Project Details
The Impact of Intermediaries on Audience Fragmentation
Applicant
Professorin Dr. Birgit Stark
Subject Area
Communication Sciences
Term
from 2016 to 2021
Project identifier
Deutsche Forschungsgemeinschaft (DFG) - Project number 323196109
For most of the time, audience fragmentation was a dystopian scenario that scholars saw as a potential outcome of an ever increasing supply of media outlets. The Internet - along with its explosion of content, new journalistic styles and technical processing of information - reinvigorated these fears. Websites allow for a drastically increased degree of selective and hence preference-driven news use. Within the normative frame of democratic theories, such individualized information behavior is predominantly seen as a negative trend: The resulting fragmented audience, thus the common assumption, being only a precursor to a disintegrated society. On the internet, users' selectivity is only one of the factors influencing fragmentation: Technical and social filters and recommendations play an ever-increasing, yet largely unknown role. Intermediaries such as search engines, news aggregators and social networking sites serve as brokers between content and users while subtly guiding selectivity. By collecting, structuring, weighting and aggregating information, they control the visibility and ultimately the findability of topics. Although users predominantly perceive intermediaries as helpful navigation tools, their filter and sorting logics may incur unintended side-effects on the structure of attention and thus on the structure of audiences. These society-level influences and especially their impact upon fragmentation have scarcely been subjected to empirical scrutiny.
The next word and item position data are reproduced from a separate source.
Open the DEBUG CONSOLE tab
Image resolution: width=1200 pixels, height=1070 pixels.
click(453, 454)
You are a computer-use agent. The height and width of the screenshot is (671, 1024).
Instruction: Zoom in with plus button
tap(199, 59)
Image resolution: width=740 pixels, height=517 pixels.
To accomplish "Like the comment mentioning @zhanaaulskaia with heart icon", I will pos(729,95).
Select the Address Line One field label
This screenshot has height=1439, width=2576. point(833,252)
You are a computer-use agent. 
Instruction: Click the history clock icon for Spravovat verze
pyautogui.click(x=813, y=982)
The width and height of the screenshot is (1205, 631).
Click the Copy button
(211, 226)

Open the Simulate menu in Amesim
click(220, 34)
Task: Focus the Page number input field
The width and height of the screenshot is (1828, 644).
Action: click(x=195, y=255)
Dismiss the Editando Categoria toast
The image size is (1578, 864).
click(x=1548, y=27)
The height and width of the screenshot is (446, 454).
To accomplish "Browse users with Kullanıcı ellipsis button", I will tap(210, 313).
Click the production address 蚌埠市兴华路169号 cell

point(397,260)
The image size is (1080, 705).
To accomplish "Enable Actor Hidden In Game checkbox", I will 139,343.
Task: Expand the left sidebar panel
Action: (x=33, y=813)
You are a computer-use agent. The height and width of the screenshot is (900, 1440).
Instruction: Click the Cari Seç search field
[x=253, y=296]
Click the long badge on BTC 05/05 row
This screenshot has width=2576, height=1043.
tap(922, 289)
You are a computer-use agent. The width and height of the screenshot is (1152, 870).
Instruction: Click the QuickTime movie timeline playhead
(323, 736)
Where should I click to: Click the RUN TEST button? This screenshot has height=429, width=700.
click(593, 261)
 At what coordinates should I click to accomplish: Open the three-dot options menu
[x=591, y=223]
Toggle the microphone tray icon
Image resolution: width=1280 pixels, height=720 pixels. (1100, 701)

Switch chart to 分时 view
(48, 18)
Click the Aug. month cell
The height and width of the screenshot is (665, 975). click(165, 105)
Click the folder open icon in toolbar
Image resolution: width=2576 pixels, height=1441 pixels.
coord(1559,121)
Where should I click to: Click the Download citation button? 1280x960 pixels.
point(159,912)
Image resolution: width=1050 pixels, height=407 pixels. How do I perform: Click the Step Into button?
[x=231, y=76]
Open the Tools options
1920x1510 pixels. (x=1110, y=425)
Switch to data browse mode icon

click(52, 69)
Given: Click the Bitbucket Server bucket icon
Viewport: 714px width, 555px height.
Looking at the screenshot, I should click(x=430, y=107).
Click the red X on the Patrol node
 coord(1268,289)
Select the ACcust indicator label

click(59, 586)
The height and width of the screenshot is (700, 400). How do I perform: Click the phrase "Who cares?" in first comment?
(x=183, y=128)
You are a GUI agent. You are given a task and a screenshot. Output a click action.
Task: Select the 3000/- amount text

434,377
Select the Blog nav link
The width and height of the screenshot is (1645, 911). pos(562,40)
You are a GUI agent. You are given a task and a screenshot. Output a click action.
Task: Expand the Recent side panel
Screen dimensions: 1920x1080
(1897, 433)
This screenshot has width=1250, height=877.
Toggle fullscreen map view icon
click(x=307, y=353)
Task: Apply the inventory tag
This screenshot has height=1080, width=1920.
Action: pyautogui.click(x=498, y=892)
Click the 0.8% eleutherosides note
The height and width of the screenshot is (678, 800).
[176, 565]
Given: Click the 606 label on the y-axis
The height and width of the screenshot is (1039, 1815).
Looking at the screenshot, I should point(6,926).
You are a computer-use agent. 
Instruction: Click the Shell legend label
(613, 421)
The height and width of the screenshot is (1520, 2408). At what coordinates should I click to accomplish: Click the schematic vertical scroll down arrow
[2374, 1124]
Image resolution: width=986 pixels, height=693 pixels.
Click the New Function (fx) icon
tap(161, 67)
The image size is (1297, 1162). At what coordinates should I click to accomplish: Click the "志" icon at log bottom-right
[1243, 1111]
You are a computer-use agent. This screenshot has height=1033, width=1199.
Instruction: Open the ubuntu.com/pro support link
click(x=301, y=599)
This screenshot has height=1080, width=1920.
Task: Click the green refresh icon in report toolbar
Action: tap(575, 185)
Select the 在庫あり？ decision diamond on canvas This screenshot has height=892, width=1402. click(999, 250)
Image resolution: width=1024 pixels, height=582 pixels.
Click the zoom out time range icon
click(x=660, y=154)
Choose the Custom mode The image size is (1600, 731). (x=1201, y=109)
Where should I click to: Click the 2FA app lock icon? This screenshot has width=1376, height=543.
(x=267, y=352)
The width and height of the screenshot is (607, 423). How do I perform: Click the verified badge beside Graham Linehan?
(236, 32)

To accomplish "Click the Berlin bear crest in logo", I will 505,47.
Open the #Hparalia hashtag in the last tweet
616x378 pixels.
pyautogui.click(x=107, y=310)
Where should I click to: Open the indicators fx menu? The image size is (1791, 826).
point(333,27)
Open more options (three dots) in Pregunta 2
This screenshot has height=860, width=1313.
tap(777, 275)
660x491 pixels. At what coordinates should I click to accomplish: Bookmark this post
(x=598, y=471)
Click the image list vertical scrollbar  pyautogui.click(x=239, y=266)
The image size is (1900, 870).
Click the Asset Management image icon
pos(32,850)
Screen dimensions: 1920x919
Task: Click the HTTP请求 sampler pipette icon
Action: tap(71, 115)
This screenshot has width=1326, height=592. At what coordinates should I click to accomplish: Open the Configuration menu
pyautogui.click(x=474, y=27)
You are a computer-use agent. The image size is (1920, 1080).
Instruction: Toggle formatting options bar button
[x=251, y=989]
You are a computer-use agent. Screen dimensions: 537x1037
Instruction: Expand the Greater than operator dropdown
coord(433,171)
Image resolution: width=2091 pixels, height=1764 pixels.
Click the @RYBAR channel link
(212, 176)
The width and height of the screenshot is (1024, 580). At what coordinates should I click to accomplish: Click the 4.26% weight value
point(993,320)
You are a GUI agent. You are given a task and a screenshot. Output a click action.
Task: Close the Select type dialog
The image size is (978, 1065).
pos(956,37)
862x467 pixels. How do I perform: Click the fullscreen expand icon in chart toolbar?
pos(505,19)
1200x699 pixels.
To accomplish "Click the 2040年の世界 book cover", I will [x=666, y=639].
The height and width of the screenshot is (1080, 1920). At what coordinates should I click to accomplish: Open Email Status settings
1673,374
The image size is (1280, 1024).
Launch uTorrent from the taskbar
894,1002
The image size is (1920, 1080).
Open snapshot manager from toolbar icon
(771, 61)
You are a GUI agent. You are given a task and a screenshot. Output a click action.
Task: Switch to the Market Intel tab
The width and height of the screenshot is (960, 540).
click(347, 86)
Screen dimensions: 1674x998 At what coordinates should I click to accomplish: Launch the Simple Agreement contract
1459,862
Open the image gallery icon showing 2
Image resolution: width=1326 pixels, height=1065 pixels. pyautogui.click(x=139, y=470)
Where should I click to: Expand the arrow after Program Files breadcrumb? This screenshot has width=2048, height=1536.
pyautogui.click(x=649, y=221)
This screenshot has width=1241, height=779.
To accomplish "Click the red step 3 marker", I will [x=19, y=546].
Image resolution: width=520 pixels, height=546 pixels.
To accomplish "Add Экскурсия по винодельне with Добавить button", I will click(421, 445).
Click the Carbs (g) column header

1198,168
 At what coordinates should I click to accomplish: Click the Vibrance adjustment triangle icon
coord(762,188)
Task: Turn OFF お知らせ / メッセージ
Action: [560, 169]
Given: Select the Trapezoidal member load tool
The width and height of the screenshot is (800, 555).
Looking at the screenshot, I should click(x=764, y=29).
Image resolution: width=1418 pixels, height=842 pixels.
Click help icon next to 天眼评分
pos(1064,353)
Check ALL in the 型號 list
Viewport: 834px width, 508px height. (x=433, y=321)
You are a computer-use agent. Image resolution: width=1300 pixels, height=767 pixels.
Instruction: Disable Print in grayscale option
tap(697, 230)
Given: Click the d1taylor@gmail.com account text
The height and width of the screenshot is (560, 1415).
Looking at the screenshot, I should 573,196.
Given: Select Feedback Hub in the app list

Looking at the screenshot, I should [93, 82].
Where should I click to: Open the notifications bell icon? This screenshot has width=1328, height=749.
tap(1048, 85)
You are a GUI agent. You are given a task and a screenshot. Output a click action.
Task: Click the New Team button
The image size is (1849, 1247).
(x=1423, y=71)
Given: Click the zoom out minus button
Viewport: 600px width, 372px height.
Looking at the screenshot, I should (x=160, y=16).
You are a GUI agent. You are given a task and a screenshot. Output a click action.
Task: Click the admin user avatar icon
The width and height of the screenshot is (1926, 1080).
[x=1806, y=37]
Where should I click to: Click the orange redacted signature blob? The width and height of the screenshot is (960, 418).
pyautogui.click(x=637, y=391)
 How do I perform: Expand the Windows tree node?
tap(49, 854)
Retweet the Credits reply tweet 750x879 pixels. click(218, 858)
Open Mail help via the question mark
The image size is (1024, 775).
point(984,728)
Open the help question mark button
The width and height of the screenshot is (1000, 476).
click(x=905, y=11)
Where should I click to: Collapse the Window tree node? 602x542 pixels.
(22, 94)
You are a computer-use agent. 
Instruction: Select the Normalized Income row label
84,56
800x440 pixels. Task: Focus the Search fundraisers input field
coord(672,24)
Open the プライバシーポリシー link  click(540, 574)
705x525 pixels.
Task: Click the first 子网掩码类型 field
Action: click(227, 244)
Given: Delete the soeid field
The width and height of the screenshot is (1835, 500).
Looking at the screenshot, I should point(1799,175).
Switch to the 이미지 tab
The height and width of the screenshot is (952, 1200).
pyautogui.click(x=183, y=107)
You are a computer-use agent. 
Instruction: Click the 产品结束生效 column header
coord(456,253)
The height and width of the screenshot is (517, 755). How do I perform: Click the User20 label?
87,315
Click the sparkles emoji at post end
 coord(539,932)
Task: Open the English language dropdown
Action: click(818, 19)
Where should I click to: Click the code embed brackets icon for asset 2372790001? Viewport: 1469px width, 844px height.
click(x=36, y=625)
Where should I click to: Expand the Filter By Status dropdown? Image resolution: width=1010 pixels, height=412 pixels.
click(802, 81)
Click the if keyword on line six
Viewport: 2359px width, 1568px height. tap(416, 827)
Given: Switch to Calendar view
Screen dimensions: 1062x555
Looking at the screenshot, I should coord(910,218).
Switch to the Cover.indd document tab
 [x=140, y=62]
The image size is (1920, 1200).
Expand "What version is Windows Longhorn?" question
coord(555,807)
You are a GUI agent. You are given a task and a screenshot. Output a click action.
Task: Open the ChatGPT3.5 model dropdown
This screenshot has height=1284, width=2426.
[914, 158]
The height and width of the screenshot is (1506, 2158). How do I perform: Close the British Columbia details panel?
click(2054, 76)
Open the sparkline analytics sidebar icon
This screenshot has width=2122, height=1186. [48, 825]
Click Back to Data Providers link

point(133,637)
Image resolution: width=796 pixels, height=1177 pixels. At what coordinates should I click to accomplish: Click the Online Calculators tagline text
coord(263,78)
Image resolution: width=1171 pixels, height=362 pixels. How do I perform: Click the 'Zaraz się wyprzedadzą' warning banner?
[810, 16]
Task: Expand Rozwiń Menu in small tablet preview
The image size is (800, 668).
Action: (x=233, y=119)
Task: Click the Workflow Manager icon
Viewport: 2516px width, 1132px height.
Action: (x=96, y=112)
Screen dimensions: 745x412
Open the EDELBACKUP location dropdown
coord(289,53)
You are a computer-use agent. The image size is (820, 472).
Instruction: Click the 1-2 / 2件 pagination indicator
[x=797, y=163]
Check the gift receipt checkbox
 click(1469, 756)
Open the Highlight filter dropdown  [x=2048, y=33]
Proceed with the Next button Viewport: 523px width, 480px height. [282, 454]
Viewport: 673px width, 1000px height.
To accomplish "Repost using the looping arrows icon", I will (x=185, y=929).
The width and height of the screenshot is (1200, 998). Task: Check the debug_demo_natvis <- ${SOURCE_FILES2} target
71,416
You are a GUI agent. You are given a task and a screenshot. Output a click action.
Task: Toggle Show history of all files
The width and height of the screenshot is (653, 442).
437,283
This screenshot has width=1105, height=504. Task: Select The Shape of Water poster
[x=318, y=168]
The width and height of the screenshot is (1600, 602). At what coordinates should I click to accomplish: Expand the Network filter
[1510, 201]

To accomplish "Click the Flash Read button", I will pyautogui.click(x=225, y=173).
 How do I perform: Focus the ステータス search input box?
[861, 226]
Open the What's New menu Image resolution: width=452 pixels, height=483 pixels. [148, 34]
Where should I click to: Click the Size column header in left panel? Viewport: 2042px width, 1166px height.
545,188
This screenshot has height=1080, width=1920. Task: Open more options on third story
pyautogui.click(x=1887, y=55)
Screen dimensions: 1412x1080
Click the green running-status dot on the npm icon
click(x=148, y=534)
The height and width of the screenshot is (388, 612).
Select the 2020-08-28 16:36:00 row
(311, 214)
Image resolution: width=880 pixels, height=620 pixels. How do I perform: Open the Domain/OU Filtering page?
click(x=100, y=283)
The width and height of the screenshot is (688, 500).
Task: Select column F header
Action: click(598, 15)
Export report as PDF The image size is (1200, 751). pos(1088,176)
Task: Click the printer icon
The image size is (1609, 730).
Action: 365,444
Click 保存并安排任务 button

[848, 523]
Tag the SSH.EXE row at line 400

The proposed project directly contributes to the field's understanding of these issues. It measures the intermediaries' individual and combined influence on audience fragmentation and the resulting impact on attention to topics. The empirical design is supported by a novel network theoretic model of news use which exposes intermediary influence on multiple levels. At the project's core lies an innovative combination of methods: A content analysis identifies the topics contained in Germany's most important news sites while a representative panel tracks individual usage of their articles. In conjunction, these data reveal the precise topic exposure for each individual user, resulting in the first comprehensive insight into both the exposure diversity and fragmentation of news use. This allows for a long-desired empirical test of the frequently discussed filter bubble, along with a broad assessment of the impact of algorithmic and social information processing on society.